Letter of Sir Lewes Lewknor to Lord Robert Cecil

TNA: SP 14/3/76

(21 September)

Right honorable

Although the Spanish Ambassadour doth now since the receipt of your Lordships letter rest pleased, and contented: yet I thought it my duty to let your Lordship vnderstand the apprehensions which hee had formerly conceived, from what grownd, or Intelligence, or whence I cannot learne: but the very same night after hee had written to your Lordship, hee sent for mee, causing mee to sit downe by him, the chamber dore being shut, telling mee directly that his patience endured much at this delay of his Audience, the same first redounding as it did, so highly to the dishonour, and Indignity of the king his Maiestie, secondly, so much to the blemish of his owne reputation, his Idlenes here being not onely turned to a matter of scorne, and scoffing in our Court, but serving to his masters Enemies as a subject of publike laughter, and derision euen in the streetes of Midlebourgh: while in the meane time the Frenche (as hee saide) possessed daily the eares of the king, and Counsaile, triumphing in the Court, and doing their business as they pleased.

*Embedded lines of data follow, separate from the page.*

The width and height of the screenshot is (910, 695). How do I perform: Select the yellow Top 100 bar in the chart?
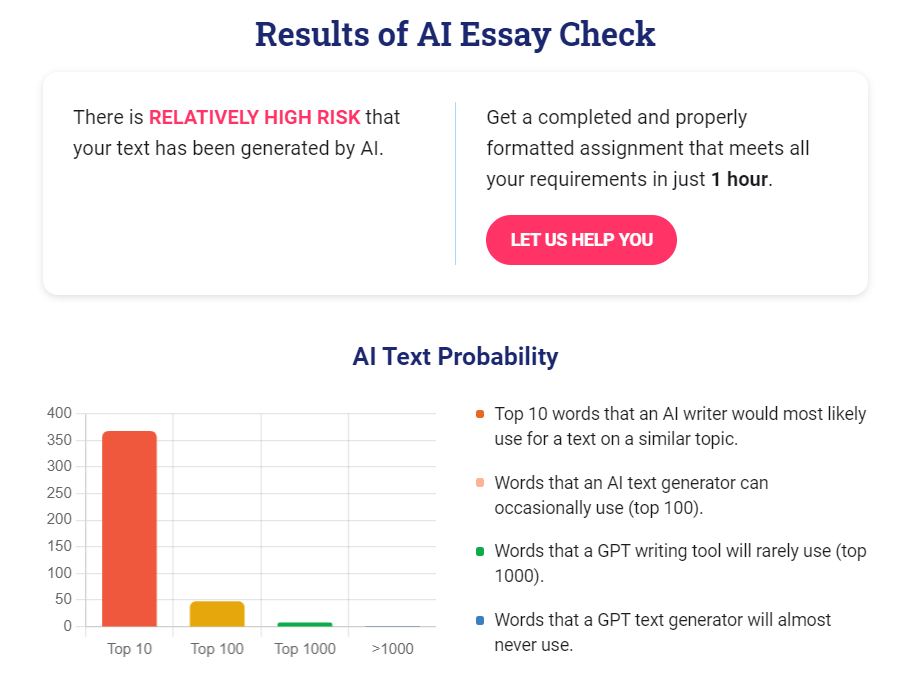pos(217,612)
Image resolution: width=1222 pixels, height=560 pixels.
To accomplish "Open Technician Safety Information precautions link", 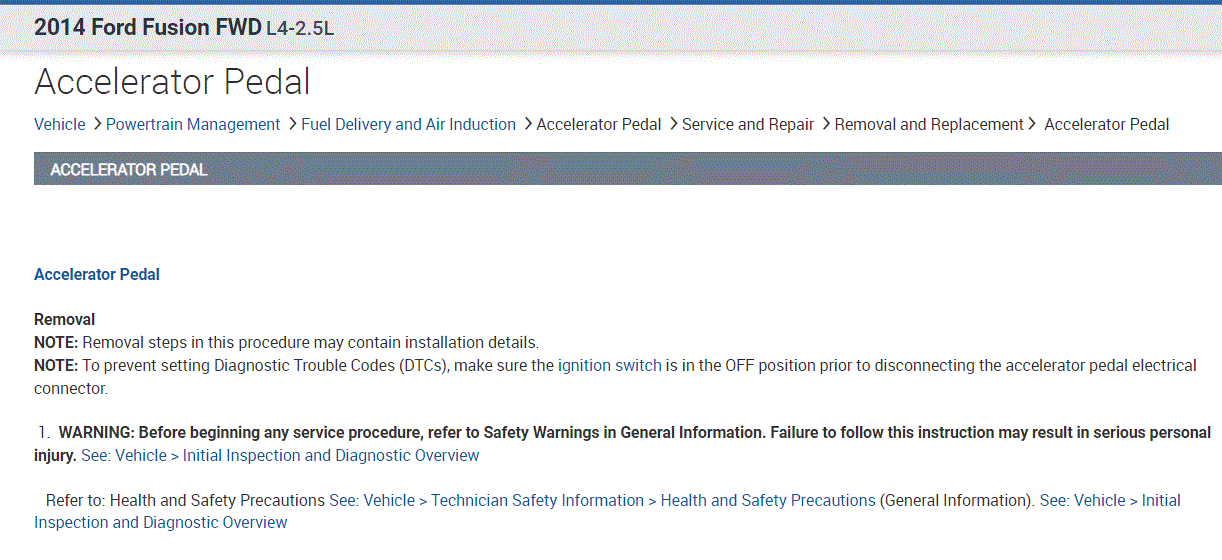I will point(602,500).
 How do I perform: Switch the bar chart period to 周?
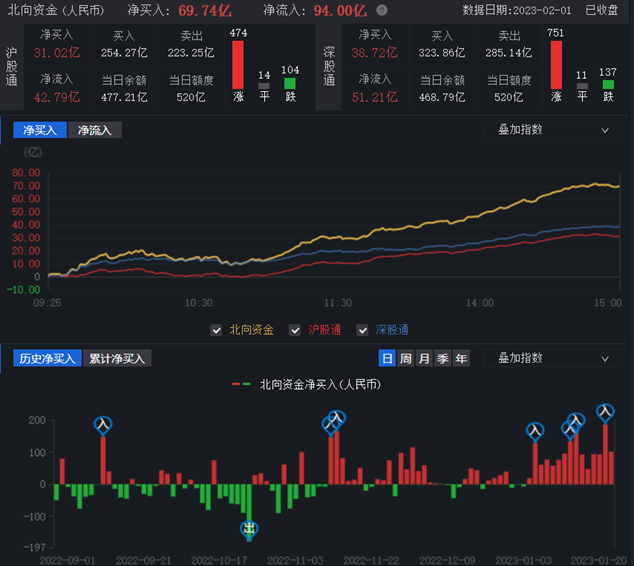coord(406,358)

To the first I aunswered (as in truthe I Iustly might) that his maiesties greate care had been euen from his first landing at Dover, to haue him honorably vsed in his way toward the Court, as by experience hee had founde; and presently vpon his repaire to Oxford to haue giuen him audience so soone as hee had taken a dayes rest, or two from his Iourney, the altering of which resolution first proceeded from the death of his Chamberlaine: secondly, from his owne request, which hee intreated mee to make to his Maiestie and to the Lordships of the Counsell, that hee might presently bee removed out of Oxford vnto some remote place, where hee might avoyde the daunger of this contagion that began already to take holde of his People; in which his Maiestie was so carefull to giue him satisfaction, that hee presently gaue order for his remooue to Southampton, being one of the healthiest, and sweetest townes in his kingdome, where hee, and his People hath beene by the Magistrates very gently received, and are very fitly, and commodiously lodged.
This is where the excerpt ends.